Tao stands next to me, watching himself in the mirror. He's wearing an outfit similar to the black outfit I am in myself, though his shirt is white.
I chuckle.
"Terrified," I answer, "I don't think I've ever worn this much make up. My hair is as set as cement. My heart won't stop skipping!"
He laughs and I finally turn away from the mirror.
Behind us, the other dancers are warming up. The girls from ITZY are in another room getting their make up done.
We spent all day yesterday practicing the songs with them, in the practice room and in the studio. I almost couldn't speak to them because their presence is so damn impressive. But then Ryujin cracked a joke and the tension disappeared immediately. They're so nice, so humble and caring. They worked really well with us, executing the practice with experienced professionalism. I almost can't believe their youngest member, Yuna, is three years younger than me. They seem a lot more mature, like they've been doing this for a decade already.

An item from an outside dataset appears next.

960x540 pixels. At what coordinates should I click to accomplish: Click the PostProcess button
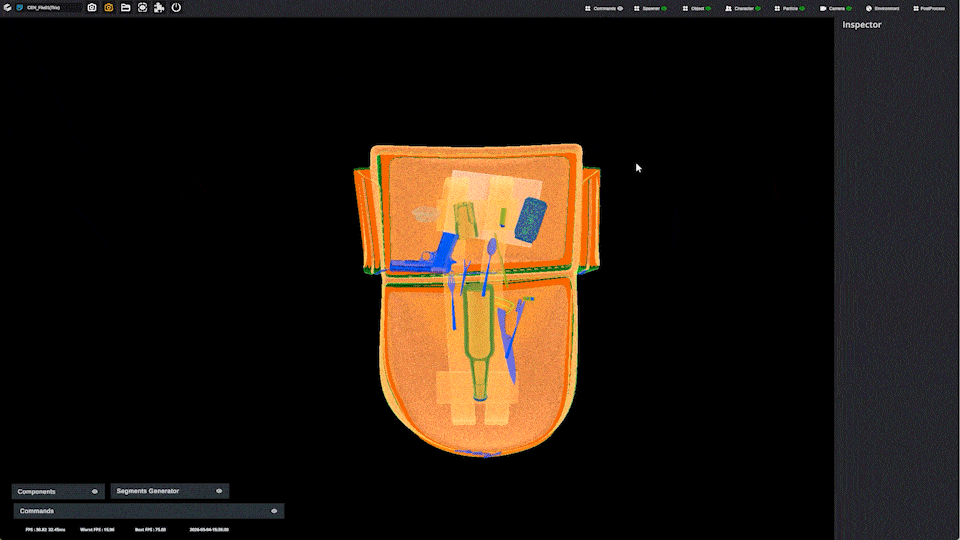931,8
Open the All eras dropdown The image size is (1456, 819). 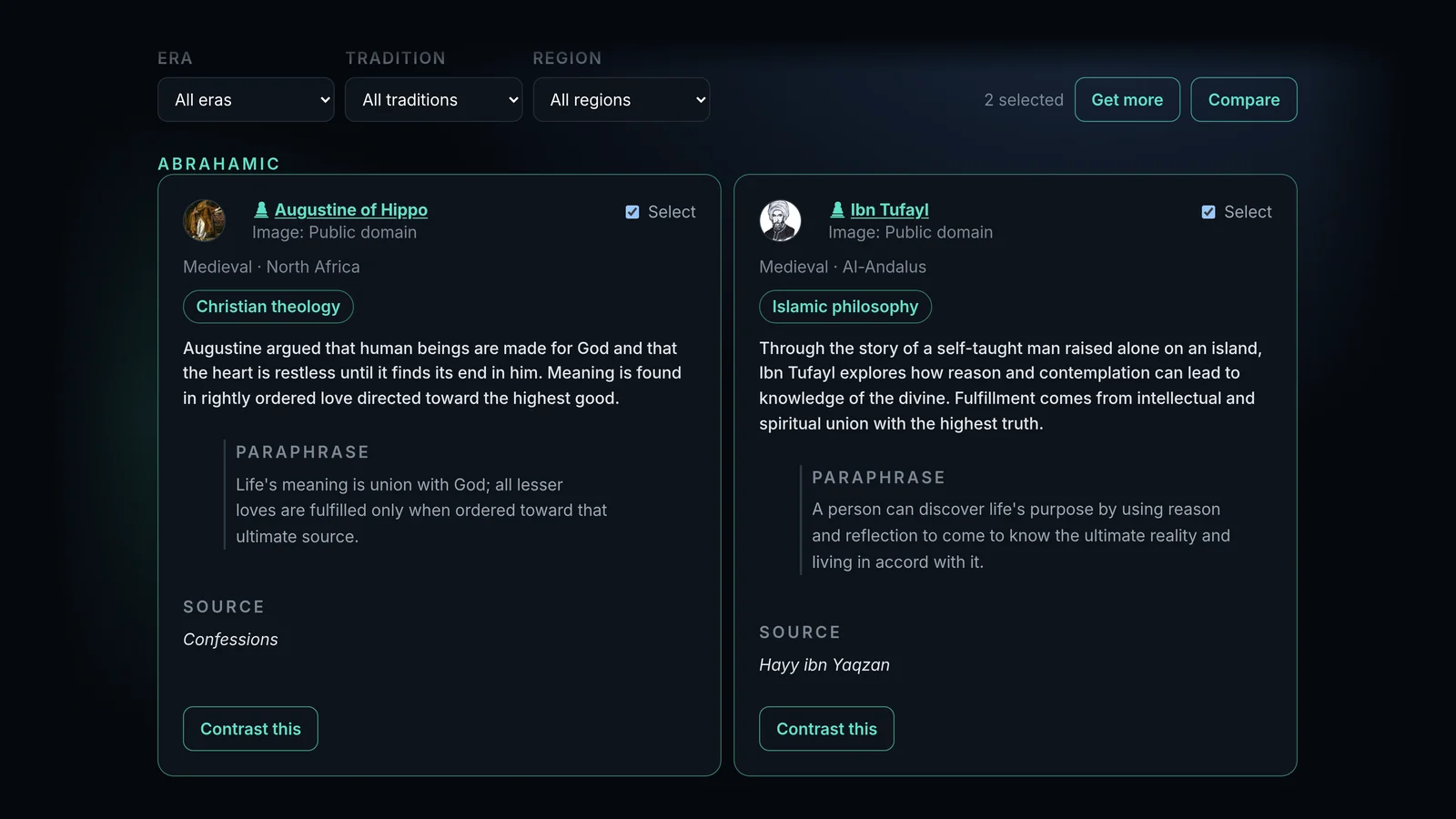246,99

We'll start the performance with Not Shy, my favorite, before going over to Wannabe. The choreography is fun and the songs extremely catchy. Plus, with all the dancers around the ITZY girls, it looks so different. The songs are extremely different from each other, stylistically speaking, which allows us to dance two different vibes. I don't usually dance extremely cute choreographies, and I'm glad ITZY is known for powerful, tactful songs with a lot of feminine confidence.
I prefer to do flirty, confident choreographies that emphasize my body. It's simply what makes me feel best about myself. And though the choreography for Wannabe is very fun to dance and very cute to look at, Not Shy hits differently.

When the five minute mark is called, we get into positions backstage to walk into the stage. Tao and I go over the entire procedure again. I think he noticed how much it helps me to have a direct plan to execute when things are new or stressful for me.
Not Shy choreography.
Run backstage for dress change.
ITZY girls do an introduction of their band and their individual members and roles.
Wannabe choreography.
Leave stage and go home.
It's easy. It's not even fifteen minutes.
I can do this.

And then I just... do it.
Somehow, my body works on autopilot. I immediately find my spot, my body at the ready. And then the music starts and I hear the audience cheer. I see the camera and the lights and the other dancers and the host, but I don't register any of it. Not really.
I am completely in my element, I am so sure of myself I almost close my eyes and let my body do its thing.
Of course, as a backup dancer, my job is to make the main act shine. I am not in the focus, I am not the protagonist here.
But for a very brief moment, I stand in the middle of the stage and a spotlight hits me. I can barely see anything, but for that short instance, I am the main character.
The moment is fleeting and gone as quickly as it appeared, but the feeling stays. I catch a glimpse of Tao and see him grin at me, so I laugh.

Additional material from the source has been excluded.